> _DIRECTIVES_:
A) Answer these about the board meeting minutes:
(i) At what time was the meeting called to order?
(ii) Which firm prepared the audit report approved in Resolution 08-08?
(iii) What percentage of the chapters voted, according to the Election Committee report?
B) Please return, word for word, the part of the board meeting minutes that opens with the words containing "IV. – Election" and closes with "Committee is accepted.".

No. 66 (June 28, 2008) AGM
Board Meeting Minutes

Minutes of Board Meeting No. 66

28 Jun 2008, Paris, France

Author: S. Bradner
Date: 2008-06-28
Committee: BOT
Document: 08-66
Status: Unconfirmed
Maintainer: S. Bradner
Access: board-only

The ISOC Board of Trustees met from 8:00 AM CET to 8:40 AM on 28 June 2008 in Paris France.

The following members of the Board of Trustees were present:
Fred Baker (via teleconference)
Hiroshi Esaki
Patrik Faltstrom
Ted Hardie
Daniel Karrenberg
Franck Martin
Alejandro Pisanty
Glenn Ricart
Lynn St. Amour (President & CEO)
Patrick Vande Walle
YAN Bao Ping

Apologies were received from, Bill St. Arnaud and Desiree Miloshevic.

Also present were:
Scott Bradner (Secretary)
Greg Kapfer (ISOC CFO)
several other ISOC staff were also in attendance

The meeting was called to order at 8:06 AM CET

A quorum was present.

I. Agenda and Ratifications

II. – Approval of Minutes

Ted moved that the minutes of the board teleconference on the 19th of May 2008 be approved as written. Patrick seconded the motion. The motion passed unanimously.

Resolution 08-07: Approval of the minutes of the 19th May meeting of the Board of Trustees
RESOLVED that the minutes of the 65th meeting of the Internet Society held by teleconference 19 May 2008 are approved.

III – Audit Committee Report

Purpose: Accept the report of the Audit Committee on the 2007 Audit

Glenn asked Greg Kapfer to present the financial report. Greg reported that the Audit Committee had met with the auditor and had accepted their report. Greg reviewed the report for the board.

Glenn moved that the board accept the report of the ISOC Audit Committee. Ted seconded the motion. The motion passed unanimously.

Resolution 08-08: Accept the 2007 Audit Report
RESOLVED, that the Board approves the Audit Report by Grant Thornton dated June 27, 2008 as reviewed by the Audit Committee.

IV. – Election Committee Report

Purpose: Accept the report of the Election Committee on the 2007 – 2008 Election

Fred presented and discussed the report of the 2007-8 ISOC Election Committee. He said that they had received a list of candidates on time from the nominations committee. Fred thanked the staff for their efforts in contacting chapters to encouraged them to vote. He noted that 58% of the chapters had voted.

Fred moved to accept the report of the election committee. Patrick seconded the motion. The motion passed unanimously.

Resolution 08-09: Accept the 2007-2008 Election Committee Report
RESOLVED, that the Report of the 2007-2008 Elections Committee is accepted.

V. – Recognition of Outgoing Trustees

Daniel reviewed the state of ISOC. He noted that the board was working well, providing proper oversight over the organization and that the finances were in good order.Daniel recognized Fred’s efforts as chair and Glenn’s as Treasurer

Glenn addressed the board and said: “I want to thank the Chair for giving me the opportunity to address you briefly at the end of my two terms on the Board of Trustees of the Internet Society.

First, it has been a privilege to serve the Internet Society. As all of you are keenly aware, it is an important community duty to provide service to a non-profit organization’s Board. But, in this case, the community we are serving is no less than the global citizenship of the technical and policy workings of the Internet. Truly, many people, institutions, and even nations depend upon this Board to anticipate, understand, guide, and take actions in a range of areas that can profoundly affect the Internet. While doing so, we must take care to preserve a set of principles that have created the most open and innovative accelerator to technological, economic, and personal growth our generation has known. All of this means that our service on the Board is a very serious and important matter, partly for choosing the right issues to address and partly for taking “enabling” actions — those actions that enable others to innovate and benefit from those innovations.

Saved data entries

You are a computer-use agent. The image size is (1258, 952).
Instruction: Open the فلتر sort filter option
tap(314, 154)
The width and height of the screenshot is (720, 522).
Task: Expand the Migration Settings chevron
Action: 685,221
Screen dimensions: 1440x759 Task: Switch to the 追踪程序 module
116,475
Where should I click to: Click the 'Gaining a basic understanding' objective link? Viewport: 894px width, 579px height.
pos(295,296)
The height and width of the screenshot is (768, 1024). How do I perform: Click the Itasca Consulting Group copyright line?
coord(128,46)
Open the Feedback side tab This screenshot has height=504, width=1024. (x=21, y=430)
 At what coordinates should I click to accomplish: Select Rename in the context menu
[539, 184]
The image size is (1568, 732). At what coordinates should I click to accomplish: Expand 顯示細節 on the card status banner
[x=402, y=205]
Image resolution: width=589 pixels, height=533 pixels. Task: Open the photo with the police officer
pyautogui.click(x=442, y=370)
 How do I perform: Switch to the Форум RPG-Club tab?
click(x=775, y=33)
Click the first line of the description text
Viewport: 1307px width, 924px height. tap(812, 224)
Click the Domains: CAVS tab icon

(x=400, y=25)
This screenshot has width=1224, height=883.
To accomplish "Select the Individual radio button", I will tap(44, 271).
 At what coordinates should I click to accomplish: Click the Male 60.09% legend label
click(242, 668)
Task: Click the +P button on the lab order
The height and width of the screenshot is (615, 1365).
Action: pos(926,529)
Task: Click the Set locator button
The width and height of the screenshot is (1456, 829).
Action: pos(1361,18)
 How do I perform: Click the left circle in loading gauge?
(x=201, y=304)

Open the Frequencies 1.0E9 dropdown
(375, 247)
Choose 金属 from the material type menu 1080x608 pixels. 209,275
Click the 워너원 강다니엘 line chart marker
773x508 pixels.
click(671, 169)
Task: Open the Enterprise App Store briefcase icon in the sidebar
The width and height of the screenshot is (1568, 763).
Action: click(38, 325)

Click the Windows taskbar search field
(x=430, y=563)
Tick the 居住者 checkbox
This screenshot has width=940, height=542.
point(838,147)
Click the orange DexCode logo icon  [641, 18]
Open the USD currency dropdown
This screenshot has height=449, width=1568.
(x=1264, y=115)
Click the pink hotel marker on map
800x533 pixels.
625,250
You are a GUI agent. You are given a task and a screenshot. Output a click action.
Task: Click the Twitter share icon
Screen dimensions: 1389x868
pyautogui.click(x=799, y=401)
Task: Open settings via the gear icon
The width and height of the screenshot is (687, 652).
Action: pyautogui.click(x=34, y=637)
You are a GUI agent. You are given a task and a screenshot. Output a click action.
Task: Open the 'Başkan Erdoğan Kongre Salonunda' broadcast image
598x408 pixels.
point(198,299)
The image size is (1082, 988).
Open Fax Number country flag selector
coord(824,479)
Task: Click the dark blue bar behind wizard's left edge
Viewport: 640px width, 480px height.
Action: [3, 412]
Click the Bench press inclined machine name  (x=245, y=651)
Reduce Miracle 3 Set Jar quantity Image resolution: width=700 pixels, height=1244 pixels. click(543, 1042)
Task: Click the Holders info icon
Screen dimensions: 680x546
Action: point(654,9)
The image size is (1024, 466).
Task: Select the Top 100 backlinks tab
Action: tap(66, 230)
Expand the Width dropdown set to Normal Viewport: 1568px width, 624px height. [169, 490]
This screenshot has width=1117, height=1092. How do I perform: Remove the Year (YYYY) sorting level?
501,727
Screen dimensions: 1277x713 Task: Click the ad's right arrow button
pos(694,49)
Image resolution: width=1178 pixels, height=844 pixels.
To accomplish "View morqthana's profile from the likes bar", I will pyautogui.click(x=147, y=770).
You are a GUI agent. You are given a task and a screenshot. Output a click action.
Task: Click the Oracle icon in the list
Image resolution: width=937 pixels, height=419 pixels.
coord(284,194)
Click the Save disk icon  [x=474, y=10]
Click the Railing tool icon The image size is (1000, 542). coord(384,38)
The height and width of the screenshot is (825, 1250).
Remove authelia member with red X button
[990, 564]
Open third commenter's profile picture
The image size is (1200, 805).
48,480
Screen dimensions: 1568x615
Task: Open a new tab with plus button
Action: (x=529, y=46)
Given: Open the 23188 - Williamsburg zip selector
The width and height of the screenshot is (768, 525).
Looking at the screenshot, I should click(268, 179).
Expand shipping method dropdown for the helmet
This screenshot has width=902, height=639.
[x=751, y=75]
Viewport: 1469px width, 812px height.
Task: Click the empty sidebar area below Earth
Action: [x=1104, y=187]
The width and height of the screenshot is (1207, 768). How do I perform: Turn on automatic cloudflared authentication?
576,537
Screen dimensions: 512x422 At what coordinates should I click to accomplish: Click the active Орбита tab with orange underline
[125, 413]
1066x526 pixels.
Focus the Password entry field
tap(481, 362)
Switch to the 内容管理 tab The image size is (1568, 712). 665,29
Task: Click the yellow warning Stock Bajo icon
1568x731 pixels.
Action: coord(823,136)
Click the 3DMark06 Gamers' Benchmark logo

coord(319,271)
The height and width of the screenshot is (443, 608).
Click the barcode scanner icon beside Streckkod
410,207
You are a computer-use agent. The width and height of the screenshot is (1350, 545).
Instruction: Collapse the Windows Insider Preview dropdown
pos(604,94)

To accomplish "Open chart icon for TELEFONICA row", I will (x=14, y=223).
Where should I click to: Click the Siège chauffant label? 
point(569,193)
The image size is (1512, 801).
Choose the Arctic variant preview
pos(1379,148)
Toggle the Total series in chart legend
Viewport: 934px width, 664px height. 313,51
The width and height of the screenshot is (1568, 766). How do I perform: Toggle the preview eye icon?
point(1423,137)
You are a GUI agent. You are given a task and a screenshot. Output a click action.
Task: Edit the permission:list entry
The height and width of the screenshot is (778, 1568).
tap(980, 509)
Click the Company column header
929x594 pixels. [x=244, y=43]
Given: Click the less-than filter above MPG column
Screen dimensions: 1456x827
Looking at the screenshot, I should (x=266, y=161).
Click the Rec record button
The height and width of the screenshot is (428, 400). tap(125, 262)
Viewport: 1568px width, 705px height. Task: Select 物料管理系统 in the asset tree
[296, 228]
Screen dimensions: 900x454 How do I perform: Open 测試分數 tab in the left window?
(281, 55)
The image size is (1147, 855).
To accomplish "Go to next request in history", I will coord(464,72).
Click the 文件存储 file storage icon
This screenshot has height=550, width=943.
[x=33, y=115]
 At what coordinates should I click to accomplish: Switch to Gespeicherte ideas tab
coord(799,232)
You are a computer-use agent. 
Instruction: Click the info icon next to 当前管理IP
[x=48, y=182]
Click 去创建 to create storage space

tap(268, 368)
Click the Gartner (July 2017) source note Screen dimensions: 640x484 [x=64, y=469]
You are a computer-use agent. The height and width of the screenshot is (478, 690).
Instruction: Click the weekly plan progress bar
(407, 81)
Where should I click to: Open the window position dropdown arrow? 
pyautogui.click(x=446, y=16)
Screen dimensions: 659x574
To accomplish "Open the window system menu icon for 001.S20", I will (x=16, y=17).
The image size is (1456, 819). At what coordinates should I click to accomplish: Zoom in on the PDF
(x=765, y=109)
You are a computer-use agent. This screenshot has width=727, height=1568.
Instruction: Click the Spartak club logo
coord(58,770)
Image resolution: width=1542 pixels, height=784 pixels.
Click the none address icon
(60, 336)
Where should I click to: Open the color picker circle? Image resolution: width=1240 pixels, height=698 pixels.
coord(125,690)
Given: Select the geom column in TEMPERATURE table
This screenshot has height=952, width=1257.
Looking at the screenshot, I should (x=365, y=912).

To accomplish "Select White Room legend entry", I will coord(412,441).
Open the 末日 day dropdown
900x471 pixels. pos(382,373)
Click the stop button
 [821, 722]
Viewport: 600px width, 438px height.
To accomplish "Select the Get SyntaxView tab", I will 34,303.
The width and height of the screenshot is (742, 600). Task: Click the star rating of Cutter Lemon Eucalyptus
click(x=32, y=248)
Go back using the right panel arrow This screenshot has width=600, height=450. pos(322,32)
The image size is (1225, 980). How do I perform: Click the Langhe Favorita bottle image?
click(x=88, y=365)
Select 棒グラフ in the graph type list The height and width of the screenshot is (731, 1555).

> _TASK-BY-TASK ANSWERS_:
A)
(i) 8:06 AM CET
(ii) Grant Thornton
(iii) 58%

B)
IV. – Election Committee Report

Purpose: Accept the report of the Election Committee on the 2007 – 2008 Election

Fred presented and discussed the report of the 2007-8 ISOC Election Committee. He said that they had received a list of candidates on time from the nominations committee. Fred thanked the staff for their efforts in contacting chapters to encouraged them to vote. He noted that 58% of the chapters had voted.

Fred moved to accept the report of the election committee. Patrick seconded the motion. The motion passed unanimously.

Resolution 08-09: Accept the 2007-2008 Election Committee Report
RESOLVED, that the Report of the 2007-2008 Elections Committee is accepted.